##### RECORDS FOR THIS TASK #####
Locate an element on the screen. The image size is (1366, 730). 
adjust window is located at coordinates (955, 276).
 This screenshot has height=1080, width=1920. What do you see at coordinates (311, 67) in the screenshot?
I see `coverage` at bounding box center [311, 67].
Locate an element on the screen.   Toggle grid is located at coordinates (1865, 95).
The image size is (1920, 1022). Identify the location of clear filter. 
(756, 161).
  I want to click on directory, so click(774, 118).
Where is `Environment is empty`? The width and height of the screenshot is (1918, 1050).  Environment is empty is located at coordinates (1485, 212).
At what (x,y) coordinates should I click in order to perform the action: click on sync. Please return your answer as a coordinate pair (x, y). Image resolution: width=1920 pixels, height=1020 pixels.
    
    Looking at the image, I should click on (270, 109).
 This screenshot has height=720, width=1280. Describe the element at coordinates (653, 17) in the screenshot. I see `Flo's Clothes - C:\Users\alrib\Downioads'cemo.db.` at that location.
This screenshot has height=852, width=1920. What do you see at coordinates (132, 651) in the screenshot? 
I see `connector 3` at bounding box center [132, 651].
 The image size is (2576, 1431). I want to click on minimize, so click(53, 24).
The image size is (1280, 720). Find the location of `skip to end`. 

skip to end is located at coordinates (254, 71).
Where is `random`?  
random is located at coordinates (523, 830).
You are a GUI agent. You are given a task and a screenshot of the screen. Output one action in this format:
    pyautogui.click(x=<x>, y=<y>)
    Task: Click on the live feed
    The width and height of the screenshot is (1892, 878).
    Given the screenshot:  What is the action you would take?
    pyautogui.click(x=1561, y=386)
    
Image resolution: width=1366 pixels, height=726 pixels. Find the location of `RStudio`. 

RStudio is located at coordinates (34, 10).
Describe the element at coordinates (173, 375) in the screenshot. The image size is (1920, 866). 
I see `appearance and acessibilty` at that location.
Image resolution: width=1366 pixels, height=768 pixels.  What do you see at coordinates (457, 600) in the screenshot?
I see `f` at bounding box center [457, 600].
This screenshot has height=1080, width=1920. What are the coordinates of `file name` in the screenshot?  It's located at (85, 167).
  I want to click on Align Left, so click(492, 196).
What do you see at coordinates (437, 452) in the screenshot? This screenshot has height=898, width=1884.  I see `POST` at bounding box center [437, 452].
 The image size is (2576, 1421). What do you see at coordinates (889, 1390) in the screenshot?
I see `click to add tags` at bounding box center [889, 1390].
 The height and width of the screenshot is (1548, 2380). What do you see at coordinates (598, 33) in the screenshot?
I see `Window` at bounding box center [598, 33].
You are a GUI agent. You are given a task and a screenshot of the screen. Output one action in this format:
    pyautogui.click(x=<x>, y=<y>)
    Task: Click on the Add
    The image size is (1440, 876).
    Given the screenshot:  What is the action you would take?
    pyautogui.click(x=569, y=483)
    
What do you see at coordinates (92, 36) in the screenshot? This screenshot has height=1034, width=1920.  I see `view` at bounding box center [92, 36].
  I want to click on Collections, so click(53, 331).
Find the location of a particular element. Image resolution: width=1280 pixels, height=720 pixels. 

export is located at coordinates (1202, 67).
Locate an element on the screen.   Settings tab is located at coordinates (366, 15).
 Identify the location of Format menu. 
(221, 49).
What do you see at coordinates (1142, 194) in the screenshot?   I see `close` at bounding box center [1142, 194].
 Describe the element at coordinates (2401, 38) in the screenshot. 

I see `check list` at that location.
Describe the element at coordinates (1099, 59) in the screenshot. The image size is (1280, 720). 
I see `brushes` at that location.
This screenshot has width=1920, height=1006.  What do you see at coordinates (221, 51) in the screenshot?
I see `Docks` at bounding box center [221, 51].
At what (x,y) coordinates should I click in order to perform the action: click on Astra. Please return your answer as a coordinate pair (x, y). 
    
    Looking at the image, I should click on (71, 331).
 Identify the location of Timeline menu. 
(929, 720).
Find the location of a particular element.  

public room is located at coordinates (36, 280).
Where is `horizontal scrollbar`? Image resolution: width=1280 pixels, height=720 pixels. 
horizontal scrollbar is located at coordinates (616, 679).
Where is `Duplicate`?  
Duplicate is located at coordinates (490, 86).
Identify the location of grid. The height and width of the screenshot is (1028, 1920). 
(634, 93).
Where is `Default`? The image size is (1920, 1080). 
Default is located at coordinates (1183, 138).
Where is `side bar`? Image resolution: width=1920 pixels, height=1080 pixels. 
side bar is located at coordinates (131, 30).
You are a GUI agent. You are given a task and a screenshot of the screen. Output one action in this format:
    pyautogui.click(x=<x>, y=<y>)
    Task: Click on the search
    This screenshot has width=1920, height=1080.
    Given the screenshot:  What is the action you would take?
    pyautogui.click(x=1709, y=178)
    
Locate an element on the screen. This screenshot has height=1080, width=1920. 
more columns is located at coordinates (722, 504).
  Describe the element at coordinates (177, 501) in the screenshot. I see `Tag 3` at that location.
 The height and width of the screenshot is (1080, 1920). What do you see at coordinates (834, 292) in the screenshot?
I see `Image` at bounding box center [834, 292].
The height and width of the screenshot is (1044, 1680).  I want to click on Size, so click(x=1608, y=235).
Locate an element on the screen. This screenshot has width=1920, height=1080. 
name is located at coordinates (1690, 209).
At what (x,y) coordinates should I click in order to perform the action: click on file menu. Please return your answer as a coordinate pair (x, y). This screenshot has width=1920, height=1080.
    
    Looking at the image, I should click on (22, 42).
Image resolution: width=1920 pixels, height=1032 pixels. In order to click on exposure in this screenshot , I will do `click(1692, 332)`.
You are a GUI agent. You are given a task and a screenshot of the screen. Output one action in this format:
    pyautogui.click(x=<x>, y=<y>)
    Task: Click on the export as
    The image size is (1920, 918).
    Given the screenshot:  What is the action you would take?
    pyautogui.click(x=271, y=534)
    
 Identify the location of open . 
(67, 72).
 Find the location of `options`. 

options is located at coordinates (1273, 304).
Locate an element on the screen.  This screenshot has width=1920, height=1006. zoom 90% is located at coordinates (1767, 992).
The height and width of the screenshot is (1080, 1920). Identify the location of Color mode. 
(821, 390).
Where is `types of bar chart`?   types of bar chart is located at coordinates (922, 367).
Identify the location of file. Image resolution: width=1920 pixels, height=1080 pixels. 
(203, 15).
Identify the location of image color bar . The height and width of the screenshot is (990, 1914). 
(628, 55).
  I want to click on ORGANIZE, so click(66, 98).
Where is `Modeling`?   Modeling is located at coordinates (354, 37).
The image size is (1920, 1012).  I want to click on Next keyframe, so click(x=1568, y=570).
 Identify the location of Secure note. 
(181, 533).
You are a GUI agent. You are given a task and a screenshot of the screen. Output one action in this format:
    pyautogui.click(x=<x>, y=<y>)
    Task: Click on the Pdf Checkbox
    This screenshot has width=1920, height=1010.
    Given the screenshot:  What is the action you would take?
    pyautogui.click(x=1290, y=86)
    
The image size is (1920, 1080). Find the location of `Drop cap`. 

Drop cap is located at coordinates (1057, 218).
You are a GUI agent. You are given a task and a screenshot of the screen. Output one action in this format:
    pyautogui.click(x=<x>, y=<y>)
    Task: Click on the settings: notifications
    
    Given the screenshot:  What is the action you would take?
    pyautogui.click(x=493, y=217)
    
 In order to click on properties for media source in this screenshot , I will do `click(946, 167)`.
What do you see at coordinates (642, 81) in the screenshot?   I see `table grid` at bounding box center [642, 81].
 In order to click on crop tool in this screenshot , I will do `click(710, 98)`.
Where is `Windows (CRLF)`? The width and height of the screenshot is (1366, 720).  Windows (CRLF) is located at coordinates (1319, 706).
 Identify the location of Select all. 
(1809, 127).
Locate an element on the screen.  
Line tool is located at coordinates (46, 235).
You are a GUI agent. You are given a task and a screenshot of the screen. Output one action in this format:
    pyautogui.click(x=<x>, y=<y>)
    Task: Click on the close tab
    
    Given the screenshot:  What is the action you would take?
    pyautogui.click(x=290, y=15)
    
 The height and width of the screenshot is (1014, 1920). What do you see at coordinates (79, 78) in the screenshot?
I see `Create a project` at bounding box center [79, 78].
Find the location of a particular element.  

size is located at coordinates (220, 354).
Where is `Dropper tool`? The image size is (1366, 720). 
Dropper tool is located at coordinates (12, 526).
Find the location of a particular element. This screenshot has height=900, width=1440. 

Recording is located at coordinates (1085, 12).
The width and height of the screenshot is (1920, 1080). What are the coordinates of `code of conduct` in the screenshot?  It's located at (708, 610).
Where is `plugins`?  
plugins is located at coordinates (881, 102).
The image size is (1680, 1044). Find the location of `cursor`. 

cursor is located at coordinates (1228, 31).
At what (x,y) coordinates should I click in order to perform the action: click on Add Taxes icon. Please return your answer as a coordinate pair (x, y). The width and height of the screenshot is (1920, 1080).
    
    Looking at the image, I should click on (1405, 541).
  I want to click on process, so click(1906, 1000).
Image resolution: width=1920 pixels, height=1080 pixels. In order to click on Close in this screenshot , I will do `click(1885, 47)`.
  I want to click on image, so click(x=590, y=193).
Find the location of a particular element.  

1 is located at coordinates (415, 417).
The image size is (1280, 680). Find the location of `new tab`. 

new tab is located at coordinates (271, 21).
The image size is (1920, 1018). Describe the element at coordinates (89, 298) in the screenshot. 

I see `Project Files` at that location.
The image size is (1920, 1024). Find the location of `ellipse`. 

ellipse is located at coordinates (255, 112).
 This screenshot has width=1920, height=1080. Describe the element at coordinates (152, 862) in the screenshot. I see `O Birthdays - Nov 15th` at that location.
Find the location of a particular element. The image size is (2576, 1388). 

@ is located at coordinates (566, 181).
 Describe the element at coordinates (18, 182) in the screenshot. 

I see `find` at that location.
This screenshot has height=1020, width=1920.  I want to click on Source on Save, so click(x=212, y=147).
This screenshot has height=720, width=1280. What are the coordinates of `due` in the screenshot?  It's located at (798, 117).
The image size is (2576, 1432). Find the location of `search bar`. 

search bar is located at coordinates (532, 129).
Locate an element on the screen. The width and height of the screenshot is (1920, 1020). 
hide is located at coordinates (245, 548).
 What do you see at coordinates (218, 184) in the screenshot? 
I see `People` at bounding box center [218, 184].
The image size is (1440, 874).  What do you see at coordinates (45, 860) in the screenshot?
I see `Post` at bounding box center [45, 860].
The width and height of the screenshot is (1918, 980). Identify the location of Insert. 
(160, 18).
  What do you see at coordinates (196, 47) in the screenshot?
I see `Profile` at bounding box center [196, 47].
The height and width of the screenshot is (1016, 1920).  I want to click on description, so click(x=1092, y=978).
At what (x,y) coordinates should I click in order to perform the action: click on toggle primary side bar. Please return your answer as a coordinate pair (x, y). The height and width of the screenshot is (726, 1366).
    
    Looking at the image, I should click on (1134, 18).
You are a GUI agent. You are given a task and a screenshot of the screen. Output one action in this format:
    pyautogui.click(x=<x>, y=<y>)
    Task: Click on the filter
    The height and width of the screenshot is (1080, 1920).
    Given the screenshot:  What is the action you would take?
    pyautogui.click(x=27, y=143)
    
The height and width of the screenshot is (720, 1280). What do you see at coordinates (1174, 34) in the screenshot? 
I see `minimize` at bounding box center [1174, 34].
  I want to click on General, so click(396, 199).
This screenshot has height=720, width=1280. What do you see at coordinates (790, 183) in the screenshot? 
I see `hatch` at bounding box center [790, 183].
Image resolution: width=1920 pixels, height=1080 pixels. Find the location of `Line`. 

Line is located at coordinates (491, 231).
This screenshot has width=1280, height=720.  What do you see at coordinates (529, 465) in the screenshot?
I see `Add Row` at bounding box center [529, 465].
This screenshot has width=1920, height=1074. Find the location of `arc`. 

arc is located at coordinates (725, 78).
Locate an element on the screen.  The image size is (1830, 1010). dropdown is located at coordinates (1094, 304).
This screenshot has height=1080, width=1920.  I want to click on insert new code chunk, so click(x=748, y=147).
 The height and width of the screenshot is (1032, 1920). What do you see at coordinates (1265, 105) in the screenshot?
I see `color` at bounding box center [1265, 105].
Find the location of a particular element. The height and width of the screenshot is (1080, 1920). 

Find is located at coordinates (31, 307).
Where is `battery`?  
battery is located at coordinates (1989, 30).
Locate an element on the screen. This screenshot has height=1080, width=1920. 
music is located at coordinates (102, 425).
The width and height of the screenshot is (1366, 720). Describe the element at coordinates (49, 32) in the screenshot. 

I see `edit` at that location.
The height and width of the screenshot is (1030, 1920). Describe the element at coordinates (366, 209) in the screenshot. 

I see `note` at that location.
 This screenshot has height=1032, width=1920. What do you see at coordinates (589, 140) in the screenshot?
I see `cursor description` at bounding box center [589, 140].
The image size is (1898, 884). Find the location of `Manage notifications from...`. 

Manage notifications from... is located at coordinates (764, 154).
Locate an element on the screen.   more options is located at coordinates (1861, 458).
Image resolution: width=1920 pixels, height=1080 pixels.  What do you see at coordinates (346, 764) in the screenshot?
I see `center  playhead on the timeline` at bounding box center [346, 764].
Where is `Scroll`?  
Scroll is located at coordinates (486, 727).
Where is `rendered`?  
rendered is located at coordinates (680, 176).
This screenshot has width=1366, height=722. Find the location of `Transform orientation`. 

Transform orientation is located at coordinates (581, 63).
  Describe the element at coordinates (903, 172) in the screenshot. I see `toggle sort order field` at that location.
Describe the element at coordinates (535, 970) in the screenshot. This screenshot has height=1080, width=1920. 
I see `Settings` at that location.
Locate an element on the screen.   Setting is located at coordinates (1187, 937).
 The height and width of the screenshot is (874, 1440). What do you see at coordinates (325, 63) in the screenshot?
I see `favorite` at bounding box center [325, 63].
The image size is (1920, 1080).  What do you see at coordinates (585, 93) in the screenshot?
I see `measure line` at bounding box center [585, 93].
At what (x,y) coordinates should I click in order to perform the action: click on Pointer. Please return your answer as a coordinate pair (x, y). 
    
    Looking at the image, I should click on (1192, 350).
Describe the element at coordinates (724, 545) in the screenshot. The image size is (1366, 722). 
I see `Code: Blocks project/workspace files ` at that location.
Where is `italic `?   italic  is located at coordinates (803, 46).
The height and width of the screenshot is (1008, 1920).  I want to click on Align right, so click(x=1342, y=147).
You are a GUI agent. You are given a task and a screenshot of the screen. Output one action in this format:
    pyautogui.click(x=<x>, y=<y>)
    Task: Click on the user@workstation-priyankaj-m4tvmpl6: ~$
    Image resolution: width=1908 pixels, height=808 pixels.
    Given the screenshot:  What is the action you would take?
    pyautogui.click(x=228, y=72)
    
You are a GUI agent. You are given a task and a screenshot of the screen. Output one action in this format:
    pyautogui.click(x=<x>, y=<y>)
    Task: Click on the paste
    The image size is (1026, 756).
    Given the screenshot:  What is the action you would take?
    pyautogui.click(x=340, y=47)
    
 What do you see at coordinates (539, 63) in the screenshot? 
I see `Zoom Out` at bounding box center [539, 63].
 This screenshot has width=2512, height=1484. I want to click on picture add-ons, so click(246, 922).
#####
WHAT YOU SHOULD DO: How many lines of the material above contain the string "Manage"? Reply with the number alone.

RESULT: 2